• TASK INSTRUCTIONS
Output exactly the lines from the one containing "Task: Expand the" to the last line of the material, inclusive, and nothing more.

--

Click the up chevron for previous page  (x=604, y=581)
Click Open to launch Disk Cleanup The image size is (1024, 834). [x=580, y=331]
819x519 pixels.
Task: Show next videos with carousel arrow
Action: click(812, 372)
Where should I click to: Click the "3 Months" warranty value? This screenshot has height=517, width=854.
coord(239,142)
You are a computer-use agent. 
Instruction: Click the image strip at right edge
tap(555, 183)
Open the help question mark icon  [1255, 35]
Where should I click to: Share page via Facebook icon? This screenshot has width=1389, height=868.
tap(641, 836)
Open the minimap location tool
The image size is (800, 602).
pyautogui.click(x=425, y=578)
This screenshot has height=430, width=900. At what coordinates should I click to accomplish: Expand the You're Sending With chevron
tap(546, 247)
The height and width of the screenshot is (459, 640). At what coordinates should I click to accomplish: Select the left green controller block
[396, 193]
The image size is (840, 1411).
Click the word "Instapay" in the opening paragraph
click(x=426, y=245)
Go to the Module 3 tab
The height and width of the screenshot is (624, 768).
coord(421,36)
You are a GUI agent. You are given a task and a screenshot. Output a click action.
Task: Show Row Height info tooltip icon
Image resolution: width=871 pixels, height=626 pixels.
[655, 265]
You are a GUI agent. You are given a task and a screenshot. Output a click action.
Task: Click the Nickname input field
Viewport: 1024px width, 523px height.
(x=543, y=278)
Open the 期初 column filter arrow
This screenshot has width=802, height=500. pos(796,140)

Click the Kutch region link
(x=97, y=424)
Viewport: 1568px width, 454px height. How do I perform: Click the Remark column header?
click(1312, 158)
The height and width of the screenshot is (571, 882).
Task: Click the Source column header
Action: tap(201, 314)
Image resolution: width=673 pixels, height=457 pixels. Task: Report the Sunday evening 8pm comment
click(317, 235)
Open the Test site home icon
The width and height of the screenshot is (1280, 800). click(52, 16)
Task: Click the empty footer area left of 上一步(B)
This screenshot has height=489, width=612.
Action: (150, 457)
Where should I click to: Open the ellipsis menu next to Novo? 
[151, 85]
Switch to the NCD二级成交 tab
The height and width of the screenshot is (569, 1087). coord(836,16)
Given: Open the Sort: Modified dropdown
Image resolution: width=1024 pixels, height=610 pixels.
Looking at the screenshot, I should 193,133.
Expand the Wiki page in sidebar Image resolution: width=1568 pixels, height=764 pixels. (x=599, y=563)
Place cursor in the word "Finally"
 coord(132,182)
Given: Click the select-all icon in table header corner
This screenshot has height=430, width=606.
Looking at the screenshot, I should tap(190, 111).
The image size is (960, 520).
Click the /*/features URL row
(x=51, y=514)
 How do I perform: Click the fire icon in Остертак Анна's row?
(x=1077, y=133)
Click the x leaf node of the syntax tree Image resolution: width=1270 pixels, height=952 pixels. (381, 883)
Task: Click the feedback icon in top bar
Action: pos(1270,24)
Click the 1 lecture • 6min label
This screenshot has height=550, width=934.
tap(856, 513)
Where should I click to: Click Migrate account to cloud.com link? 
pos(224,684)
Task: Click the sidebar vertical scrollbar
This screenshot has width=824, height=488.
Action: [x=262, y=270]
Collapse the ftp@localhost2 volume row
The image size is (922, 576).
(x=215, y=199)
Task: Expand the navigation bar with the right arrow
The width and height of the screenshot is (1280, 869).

--

• WRITTEN RESPONSE
Task: Expand the navigation bar with the right arrow
The width and height of the screenshot is (1280, 869).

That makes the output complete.